Coincidentally, Wilson’s town hall speech took place on the anniversary of her cousin’s death. More than 8,000 people had attended his funeral in 1984, and now here was Brandi 25 years later, speaking to hundreds about the same problem. The irony escaped no one.
“She never met him, of course,” said Wilson’s mother. “But for someone who had never been to a funeral beside her grandmother’s, then in the last 18 months to attend two funerals of young people she knew, it has really rattled her.”
Wilson, who put hours of work into a much-heralded effort to reform Chicago’s dismal 50 percent graduation rate, is beginning to look beyond the city’s borders. She has her eye on getting a budget measure passed in the state legislature that would permanently fund youth employment – a measure she believes will curb youth violence like nothing else.
“I feel like the work is very hard and very frustrating,” she acknowledged. “But once we get our job done, we’ll see the results. We’re trying to pass a state bill to get 20,000 more jobs for youth. Then we’ll really start seeing a change.”
And what if that bill, caught up in a grinding state budget crisis, doesn’t pass?

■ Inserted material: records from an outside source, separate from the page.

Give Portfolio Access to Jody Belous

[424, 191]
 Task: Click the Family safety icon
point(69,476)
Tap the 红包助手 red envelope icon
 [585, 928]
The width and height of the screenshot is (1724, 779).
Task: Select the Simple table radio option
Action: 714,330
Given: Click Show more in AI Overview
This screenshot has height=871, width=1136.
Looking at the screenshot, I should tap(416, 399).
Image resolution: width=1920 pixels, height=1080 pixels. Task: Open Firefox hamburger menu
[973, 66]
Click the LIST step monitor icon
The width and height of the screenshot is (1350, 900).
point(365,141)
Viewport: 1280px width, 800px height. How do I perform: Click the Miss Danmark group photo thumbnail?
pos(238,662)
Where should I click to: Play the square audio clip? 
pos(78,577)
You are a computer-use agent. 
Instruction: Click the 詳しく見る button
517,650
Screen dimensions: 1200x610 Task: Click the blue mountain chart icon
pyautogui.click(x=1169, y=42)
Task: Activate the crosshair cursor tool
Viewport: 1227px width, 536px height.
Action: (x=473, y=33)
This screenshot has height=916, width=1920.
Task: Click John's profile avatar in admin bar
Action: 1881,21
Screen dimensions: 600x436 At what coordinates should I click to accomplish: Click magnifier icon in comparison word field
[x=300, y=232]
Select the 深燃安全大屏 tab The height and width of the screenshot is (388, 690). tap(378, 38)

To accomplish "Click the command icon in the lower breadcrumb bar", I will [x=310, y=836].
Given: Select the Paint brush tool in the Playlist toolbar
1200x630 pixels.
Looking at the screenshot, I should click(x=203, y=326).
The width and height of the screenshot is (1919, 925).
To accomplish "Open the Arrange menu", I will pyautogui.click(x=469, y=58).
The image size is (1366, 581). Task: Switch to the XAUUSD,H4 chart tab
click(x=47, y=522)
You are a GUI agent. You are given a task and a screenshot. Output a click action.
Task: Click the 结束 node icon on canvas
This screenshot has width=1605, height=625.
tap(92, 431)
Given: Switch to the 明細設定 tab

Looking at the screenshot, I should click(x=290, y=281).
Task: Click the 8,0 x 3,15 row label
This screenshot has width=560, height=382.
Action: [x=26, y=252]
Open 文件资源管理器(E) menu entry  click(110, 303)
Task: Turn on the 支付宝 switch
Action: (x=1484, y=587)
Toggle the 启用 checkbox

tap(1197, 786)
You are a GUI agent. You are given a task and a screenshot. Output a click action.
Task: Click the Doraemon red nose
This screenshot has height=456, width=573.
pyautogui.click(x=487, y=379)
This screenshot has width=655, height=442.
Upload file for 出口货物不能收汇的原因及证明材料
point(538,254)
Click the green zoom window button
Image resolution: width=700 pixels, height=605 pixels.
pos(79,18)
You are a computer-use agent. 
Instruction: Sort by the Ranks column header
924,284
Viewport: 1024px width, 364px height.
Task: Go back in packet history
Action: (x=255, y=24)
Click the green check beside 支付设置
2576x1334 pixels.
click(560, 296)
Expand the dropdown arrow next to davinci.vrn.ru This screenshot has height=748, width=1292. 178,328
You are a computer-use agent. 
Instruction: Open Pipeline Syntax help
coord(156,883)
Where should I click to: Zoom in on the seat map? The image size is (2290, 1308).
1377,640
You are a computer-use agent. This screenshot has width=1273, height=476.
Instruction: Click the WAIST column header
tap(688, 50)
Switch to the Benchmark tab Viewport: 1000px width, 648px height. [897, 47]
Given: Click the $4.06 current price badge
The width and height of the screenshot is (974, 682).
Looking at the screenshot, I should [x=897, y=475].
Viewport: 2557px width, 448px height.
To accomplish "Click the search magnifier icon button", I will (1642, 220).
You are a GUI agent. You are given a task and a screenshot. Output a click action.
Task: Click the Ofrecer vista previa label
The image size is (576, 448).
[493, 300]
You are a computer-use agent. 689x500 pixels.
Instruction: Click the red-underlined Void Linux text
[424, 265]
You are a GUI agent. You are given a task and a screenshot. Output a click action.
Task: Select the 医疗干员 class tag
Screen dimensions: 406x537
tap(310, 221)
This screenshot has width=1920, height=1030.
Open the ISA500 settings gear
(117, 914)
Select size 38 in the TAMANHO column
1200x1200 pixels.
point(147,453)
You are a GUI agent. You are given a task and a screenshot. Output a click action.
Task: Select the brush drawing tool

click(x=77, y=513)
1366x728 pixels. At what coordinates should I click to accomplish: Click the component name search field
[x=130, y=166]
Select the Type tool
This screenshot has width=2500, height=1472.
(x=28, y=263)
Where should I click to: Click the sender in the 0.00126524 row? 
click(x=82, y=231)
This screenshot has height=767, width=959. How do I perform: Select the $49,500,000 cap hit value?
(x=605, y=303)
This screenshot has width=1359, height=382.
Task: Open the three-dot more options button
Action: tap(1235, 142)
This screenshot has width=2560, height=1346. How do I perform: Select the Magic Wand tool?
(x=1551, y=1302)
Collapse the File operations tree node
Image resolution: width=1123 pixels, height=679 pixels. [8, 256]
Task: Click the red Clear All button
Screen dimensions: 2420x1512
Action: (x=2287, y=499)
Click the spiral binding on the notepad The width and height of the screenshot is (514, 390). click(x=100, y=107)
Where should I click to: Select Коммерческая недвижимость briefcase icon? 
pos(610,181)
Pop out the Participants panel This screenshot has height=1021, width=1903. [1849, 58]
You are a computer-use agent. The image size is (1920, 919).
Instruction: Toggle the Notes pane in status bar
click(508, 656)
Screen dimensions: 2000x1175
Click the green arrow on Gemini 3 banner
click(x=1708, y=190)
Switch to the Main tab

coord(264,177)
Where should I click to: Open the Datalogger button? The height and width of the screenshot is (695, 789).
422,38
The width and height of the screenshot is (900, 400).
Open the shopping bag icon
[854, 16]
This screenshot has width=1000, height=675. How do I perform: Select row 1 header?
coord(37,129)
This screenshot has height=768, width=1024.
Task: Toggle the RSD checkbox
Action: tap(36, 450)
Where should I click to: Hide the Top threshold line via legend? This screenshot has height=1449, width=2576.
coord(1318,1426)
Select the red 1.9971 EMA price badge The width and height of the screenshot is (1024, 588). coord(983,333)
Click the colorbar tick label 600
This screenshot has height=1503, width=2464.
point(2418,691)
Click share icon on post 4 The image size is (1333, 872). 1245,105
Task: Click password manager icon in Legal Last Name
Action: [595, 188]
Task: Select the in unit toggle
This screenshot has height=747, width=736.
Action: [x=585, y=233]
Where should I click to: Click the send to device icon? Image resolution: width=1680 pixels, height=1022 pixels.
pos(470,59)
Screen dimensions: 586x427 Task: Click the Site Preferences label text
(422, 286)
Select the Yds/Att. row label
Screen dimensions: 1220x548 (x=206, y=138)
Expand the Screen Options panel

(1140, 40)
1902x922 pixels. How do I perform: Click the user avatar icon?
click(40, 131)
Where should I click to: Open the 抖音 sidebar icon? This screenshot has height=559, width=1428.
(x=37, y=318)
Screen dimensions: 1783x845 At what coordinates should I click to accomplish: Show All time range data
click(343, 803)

“I won’t say our hard work is going down the drain,” Wilson said. “All that means is that we need to keep working, not give up and show them this is something we’re fighting for and we’re going to get. My being a part of this and helping to change things makes me feel proud. I know that I’m fighting for better jobs and education for my younger brother and sister.”
That idealism may be its own reward, at least as far as Wilson’s mother is concerned.
“Organizing is wonderful,” Wilson-London said. “It teaches children to be aware of what’s going on in the world beyond their front door, beyond their block. And I think it’s going to take Brandi to some really great places.”
Her voice will be heard, Wilson’s mother promised, even as so many others’ are silenced.